Nov. 02, 2010
Text and photos by Ted Regencia
EVANSTON, Ill — After a long and heated campaign season that saw candidates trade barbs on issues from abortion to taxes to support for Israel, the 2010 Election Day comes early in the 9th District as polls open at 6 a.m.
In Evanston, U.S. Rep. Jan Schakowsky, who is facing a strong challenge from Harvard-educated Skokie resident Joel Pollak, cast her vote at 6:25 a.m. at the Nichols Middle School.
“I feel pretty confident that I will win,” Schakowsky said. “The question is the margin.”
The six-term Democratic congresswoman said it is her “routine” to vote early and spend the rest of the day going around to other precincts.
Nichols Middle School election judge Robert Wilson said there was a “rush in the beginning” of the voting. He expected it to “slack off” after a couple of hours and pick up again in the evening.

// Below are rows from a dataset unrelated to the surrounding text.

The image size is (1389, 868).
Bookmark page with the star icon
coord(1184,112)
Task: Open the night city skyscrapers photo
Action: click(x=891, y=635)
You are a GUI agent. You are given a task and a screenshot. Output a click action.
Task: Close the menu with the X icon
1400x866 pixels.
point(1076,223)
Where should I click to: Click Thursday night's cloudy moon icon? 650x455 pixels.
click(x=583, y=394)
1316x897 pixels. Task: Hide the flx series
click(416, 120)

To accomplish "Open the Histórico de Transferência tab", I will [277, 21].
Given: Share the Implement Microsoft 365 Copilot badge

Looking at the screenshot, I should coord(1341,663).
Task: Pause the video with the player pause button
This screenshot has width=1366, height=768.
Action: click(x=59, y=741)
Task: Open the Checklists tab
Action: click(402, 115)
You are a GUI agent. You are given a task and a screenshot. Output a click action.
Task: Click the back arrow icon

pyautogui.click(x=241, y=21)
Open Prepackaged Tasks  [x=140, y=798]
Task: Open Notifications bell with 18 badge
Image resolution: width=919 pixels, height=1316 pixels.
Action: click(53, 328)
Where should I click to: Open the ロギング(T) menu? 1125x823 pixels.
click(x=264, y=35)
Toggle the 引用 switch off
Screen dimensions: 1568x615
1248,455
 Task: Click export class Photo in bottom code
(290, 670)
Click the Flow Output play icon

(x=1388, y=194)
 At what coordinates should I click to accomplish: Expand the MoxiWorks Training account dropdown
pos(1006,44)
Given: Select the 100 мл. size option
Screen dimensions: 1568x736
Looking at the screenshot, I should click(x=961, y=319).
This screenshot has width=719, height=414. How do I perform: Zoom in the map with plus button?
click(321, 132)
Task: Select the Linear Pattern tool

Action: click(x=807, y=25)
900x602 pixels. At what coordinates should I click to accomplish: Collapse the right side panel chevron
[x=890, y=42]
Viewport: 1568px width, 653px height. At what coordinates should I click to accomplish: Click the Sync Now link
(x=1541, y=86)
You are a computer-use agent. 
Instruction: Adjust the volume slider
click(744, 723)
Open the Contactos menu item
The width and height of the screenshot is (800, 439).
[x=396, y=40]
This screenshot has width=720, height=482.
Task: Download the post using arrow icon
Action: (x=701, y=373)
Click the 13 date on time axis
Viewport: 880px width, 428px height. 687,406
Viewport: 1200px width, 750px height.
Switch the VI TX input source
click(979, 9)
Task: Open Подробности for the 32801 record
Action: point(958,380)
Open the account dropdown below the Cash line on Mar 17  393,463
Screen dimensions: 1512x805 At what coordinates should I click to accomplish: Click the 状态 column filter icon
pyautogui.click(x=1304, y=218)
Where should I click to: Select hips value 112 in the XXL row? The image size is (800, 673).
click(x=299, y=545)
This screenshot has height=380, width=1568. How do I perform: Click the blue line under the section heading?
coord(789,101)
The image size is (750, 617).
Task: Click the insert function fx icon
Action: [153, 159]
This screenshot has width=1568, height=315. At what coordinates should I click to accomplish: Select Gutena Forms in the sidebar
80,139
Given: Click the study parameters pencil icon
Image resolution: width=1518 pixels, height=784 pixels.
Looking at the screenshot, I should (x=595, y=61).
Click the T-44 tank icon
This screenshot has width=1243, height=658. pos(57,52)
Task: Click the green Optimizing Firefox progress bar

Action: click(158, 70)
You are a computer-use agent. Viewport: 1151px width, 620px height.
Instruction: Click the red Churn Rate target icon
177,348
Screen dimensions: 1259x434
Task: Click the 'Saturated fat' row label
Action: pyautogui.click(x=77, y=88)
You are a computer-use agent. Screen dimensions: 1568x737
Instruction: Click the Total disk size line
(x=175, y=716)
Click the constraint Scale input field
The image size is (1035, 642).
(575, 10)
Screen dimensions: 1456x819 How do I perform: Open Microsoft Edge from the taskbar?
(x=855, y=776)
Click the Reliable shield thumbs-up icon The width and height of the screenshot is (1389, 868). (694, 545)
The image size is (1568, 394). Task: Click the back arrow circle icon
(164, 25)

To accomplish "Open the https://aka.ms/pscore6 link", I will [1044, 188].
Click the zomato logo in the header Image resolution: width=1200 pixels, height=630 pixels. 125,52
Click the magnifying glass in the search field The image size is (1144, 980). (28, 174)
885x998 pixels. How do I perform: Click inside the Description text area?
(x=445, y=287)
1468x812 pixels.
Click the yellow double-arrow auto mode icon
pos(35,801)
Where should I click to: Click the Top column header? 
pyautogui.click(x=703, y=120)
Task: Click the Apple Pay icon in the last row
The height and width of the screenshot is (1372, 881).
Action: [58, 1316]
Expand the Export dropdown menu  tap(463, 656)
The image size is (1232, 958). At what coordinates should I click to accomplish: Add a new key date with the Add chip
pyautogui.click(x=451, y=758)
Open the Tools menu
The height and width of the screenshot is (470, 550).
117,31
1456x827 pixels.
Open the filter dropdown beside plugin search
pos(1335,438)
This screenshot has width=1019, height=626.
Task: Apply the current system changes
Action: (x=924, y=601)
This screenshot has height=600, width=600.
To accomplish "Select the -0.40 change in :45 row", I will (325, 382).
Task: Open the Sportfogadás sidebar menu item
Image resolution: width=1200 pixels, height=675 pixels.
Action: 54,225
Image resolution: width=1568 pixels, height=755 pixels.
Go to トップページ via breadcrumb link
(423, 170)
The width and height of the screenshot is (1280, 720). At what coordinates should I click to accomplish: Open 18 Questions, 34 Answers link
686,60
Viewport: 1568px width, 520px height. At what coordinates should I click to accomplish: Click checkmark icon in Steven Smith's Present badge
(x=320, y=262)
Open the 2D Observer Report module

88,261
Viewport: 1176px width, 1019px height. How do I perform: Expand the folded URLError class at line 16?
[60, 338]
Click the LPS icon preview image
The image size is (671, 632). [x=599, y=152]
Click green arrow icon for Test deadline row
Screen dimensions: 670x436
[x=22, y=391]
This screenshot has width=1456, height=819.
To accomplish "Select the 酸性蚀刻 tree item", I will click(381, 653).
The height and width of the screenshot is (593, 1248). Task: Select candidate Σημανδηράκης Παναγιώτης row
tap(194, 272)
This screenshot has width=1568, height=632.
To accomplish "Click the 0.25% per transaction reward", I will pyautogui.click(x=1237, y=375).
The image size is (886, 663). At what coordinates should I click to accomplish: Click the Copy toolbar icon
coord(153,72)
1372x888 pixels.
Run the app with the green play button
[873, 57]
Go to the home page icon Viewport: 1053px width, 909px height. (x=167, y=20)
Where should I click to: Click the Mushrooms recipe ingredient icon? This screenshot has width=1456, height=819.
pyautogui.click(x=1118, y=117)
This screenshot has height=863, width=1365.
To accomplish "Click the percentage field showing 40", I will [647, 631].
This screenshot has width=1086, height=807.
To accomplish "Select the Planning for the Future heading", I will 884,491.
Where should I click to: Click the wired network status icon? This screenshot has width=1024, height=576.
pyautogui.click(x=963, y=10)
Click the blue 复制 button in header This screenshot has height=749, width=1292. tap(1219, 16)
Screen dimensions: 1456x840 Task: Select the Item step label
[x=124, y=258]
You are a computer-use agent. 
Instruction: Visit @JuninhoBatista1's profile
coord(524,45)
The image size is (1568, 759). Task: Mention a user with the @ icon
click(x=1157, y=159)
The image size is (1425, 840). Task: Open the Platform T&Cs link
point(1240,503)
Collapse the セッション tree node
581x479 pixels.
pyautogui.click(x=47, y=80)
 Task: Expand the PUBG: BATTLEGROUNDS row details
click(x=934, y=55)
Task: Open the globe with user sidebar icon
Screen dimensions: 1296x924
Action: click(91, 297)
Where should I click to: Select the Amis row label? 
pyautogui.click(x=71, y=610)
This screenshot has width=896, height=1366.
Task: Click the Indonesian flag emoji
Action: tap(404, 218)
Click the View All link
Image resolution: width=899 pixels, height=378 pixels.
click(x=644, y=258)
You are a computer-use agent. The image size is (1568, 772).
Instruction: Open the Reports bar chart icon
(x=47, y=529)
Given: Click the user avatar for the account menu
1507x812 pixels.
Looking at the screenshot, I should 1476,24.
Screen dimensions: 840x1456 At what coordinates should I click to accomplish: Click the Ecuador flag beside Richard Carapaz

Like all the others statewide, the polling station is open until 7 p.m.
Schakowsky said she is hoping voters will remember her “service to the community” when they step before the voting booth.
“I want to make it very clear that the 9th District is not a place where Tea Party-endorsed candidates are gonna get a foothold,” added Schakowsky, who is a senior member of the liberal-leaning Progressive Caucus in Congress.
Republican Pollak is considered Schakowsky’s strongest challenger in many years. Green Party candidate Simon Ribeiro is also vying for the seat.
Schakowsky has represented the district since 1999. It covers Skokie, Evanston, Niles, Lincolnwood, Morton Grove, Park Ridge, Norridge, and parts of Wilmette, Northfield, Glenview, Golf, Rosemont, Des Plaines as well as the North Side of Chicago.
While her seat is considered by experts as “safe,” polls suggest Democrats will lose their majority in the U.S. House of Representatives.
Schakowsky acknowledged being “concerned” about other Democratic candidates on ballots in Illinois and elsewhere.
“I fear that in the House [that] we will be in a holding pattern if the Republicans take over the House,” she said. “I am hoping that we can still pull it out today.”
Schakowsky said the outcome of the midterm elections will depend on voter turnout.
For her district, Schakowsky said “hundreds of people” are being dispatched to encourage people to vote. As of last weekend, campaign volunteers have knocked on 50,000 doors, she added.
Meanwhile, Schakowsky said she is still hoping to push for Democratic-backed legislation on taxes and appropriations, during the lame-duck session of Congress following the elections.
“There’s a lot of things that I’d like to see get done, including repealing of [the military’s policy of] Don’t Ask, Don’t Tell and immigration reform,” she said. “But we’ll see what will be decided with what happens today.”